**Dataset entries**
=== Section Start ===
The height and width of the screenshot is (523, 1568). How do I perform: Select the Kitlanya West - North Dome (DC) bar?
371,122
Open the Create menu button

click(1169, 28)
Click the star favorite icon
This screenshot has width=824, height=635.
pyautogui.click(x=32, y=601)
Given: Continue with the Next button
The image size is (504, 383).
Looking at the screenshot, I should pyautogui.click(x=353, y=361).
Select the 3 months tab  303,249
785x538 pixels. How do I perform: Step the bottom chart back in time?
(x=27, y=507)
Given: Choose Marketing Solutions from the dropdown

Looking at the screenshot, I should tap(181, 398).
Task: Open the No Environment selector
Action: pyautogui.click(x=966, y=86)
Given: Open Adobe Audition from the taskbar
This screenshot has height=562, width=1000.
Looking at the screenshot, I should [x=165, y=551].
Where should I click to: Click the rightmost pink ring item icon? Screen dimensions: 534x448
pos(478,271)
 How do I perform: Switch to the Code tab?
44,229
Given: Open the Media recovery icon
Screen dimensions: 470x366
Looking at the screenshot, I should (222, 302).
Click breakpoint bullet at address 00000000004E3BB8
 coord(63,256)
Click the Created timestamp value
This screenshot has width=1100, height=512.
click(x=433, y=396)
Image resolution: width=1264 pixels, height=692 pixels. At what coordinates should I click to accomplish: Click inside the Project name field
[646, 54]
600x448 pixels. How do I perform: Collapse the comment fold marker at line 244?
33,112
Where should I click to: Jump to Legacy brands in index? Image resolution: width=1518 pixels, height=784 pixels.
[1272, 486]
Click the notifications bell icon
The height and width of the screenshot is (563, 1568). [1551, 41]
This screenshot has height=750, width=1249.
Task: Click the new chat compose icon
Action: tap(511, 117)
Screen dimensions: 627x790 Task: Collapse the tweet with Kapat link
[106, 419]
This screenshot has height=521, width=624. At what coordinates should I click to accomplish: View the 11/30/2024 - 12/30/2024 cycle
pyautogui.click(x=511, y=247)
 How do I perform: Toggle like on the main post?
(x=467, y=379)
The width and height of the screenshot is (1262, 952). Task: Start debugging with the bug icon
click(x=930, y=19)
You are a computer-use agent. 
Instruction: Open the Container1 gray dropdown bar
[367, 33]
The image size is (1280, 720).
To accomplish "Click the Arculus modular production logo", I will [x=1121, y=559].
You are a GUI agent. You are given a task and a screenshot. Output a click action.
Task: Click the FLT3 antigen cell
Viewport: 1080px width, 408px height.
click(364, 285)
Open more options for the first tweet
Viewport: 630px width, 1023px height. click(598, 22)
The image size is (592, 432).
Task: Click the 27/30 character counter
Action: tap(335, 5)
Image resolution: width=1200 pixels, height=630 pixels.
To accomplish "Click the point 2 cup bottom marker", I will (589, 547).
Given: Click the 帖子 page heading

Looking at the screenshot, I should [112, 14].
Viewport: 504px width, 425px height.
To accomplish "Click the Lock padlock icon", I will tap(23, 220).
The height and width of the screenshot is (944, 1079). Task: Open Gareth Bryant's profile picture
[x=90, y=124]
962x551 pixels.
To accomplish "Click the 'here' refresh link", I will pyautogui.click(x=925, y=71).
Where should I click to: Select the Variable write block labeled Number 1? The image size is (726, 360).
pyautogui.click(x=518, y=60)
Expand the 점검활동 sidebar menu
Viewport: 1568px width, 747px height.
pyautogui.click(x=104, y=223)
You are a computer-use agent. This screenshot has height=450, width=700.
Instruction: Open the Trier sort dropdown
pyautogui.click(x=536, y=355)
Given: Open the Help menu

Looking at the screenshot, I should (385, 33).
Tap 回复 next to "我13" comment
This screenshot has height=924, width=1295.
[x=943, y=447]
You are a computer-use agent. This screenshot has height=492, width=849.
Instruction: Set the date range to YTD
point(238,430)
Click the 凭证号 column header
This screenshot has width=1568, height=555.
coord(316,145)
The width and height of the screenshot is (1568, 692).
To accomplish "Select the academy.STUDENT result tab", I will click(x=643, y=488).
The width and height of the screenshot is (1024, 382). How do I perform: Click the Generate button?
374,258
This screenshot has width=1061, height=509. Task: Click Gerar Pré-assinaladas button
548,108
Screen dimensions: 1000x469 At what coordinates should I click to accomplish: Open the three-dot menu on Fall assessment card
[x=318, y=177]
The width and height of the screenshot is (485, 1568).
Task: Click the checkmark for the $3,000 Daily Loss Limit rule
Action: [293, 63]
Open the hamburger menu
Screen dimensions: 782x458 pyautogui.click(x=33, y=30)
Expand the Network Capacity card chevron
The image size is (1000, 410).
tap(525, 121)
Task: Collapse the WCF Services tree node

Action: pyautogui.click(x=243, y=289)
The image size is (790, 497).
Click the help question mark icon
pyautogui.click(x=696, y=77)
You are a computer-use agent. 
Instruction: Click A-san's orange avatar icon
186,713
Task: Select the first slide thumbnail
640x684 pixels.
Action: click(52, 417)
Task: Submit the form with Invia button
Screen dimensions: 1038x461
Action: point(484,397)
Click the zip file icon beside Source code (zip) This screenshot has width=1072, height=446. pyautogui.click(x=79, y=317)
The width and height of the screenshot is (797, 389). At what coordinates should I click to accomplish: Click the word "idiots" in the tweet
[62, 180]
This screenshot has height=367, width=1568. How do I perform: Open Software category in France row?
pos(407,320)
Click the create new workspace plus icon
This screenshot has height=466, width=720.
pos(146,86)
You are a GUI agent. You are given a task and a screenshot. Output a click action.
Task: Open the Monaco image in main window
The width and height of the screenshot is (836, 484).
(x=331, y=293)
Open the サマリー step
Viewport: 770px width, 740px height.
=== Section End ===
**What you have to do**
Write the data out in full, matching every line exactly.

**Answer to this problem**
The height and width of the screenshot is (523, 1568). How do I perform: Select the Kitlanya West - North Dome (DC) bar?
371,122
Open the Create menu button

click(1169, 28)
Click the star favorite icon
This screenshot has width=824, height=635.
pyautogui.click(x=32, y=601)
Given: Continue with the Next button
The image size is (504, 383).
Looking at the screenshot, I should pyautogui.click(x=353, y=361).
Select the 3 months tab  303,249
785x538 pixels. How do I perform: Step the bottom chart back in time?
(x=27, y=507)
Given: Choose Marketing Solutions from the dropdown

Looking at the screenshot, I should tap(181, 398).
Task: Open the No Environment selector
Action: pyautogui.click(x=966, y=86)
Given: Open Adobe Audition from the taskbar
This screenshot has height=562, width=1000.
Looking at the screenshot, I should [x=165, y=551].
Where should I click to: Click the rightmost pink ring item icon? Screen dimensions: 534x448
pos(478,271)
 How do I perform: Switch to the Code tab?
44,229
Given: Open the Media recovery icon
Screen dimensions: 470x366
Looking at the screenshot, I should (222, 302).
Click breakpoint bullet at address 00000000004E3BB8
 coord(63,256)
Click the Created timestamp value
This screenshot has width=1100, height=512.
click(x=433, y=396)
Image resolution: width=1264 pixels, height=692 pixels. At what coordinates should I click to accomplish: Click inside the Project name field
[646, 54]
600x448 pixels. How do I perform: Collapse the comment fold marker at line 244?
33,112
Where should I click to: Jump to Legacy brands in index? Image resolution: width=1518 pixels, height=784 pixels.
[1272, 486]
Click the notifications bell icon
The height and width of the screenshot is (563, 1568). [1551, 41]
This screenshot has height=750, width=1249.
Task: Click the new chat compose icon
Action: tap(511, 117)
Screen dimensions: 627x790 Task: Collapse the tweet with Kapat link
[106, 419]
This screenshot has height=521, width=624. At what coordinates should I click to accomplish: View the 11/30/2024 - 12/30/2024 cycle
pyautogui.click(x=511, y=247)
 How do I perform: Toggle like on the main post?
(x=467, y=379)
The width and height of the screenshot is (1262, 952). Task: Start debugging with the bug icon
click(x=930, y=19)
You are a computer-use agent. 
Instruction: Open the Container1 gray dropdown bar
[367, 33]
The image size is (1280, 720).
To accomplish "Click the Arculus modular production logo", I will [x=1121, y=559].
You are a GUI agent. You are given a task and a screenshot. Output a click action.
Task: Click the FLT3 antigen cell
Viewport: 1080px width, 408px height.
click(364, 285)
Open more options for the first tweet
Viewport: 630px width, 1023px height. click(598, 22)
The image size is (592, 432).
Task: Click the 27/30 character counter
Action: tap(335, 5)
Image resolution: width=1200 pixels, height=630 pixels.
To accomplish "Click the point 2 cup bottom marker", I will (589, 547).
Given: Click the 帖子 page heading

Looking at the screenshot, I should [112, 14].
Viewport: 504px width, 425px height.
To accomplish "Click the Lock padlock icon", I will tap(23, 220).
The height and width of the screenshot is (944, 1079). Task: Open Gareth Bryant's profile picture
[x=90, y=124]
962x551 pixels.
To accomplish "Click the 'here' refresh link", I will pyautogui.click(x=925, y=71).
Where should I click to: Select the Variable write block labeled Number 1? The image size is (726, 360).
pyautogui.click(x=518, y=60)
Expand the 점검활동 sidebar menu
Viewport: 1568px width, 747px height.
pyautogui.click(x=104, y=223)
You are a computer-use agent. This screenshot has height=450, width=700.
Instruction: Open the Trier sort dropdown
pyautogui.click(x=536, y=355)
Given: Open the Help menu

Looking at the screenshot, I should (385, 33).
Tap 回复 next to "我13" comment
This screenshot has height=924, width=1295.
[x=943, y=447]
You are a computer-use agent. This screenshot has height=492, width=849.
Instruction: Set the date range to YTD
point(238,430)
Click the 凭证号 column header
This screenshot has width=1568, height=555.
coord(316,145)
The width and height of the screenshot is (1568, 692).
To accomplish "Select the academy.STUDENT result tab", I will click(x=643, y=488).
The width and height of the screenshot is (1024, 382). How do I perform: Click the Generate button?
374,258
This screenshot has width=1061, height=509. Task: Click Gerar Pré-assinaladas button
548,108
Screen dimensions: 1000x469 At what coordinates should I click to accomplish: Open the three-dot menu on Fall assessment card
[x=318, y=177]
The width and height of the screenshot is (485, 1568).
Task: Click the checkmark for the $3,000 Daily Loss Limit rule
Action: [293, 63]
Open the hamburger menu
Screen dimensions: 782x458 pyautogui.click(x=33, y=30)
Expand the Network Capacity card chevron
The image size is (1000, 410).
tap(525, 121)
Task: Collapse the WCF Services tree node

Action: pyautogui.click(x=243, y=289)
The image size is (790, 497).
Click the help question mark icon
pyautogui.click(x=696, y=77)
You are a computer-use agent. 
Instruction: Click A-san's orange avatar icon
186,713
Task: Select the first slide thumbnail
640x684 pixels.
Action: click(52, 417)
Task: Submit the form with Invia button
Screen dimensions: 1038x461
Action: point(484,397)
Click the zip file icon beside Source code (zip) This screenshot has width=1072, height=446. pyautogui.click(x=79, y=317)
The width and height of the screenshot is (797, 389). At what coordinates should I click to accomplish: Click the word "idiots" in the tweet
[62, 180]
This screenshot has height=367, width=1568. How do I perform: Open Software category in France row?
pos(407,320)
Click the create new workspace plus icon
This screenshot has height=466, width=720.
pos(146,86)
You are a GUI agent. You are given a task and a screenshot. Output a click action.
Task: Open the Monaco image in main window
The width and height of the screenshot is (836, 484).
(x=331, y=293)
Open the サマリー step
Viewport: 770px width, 740px height.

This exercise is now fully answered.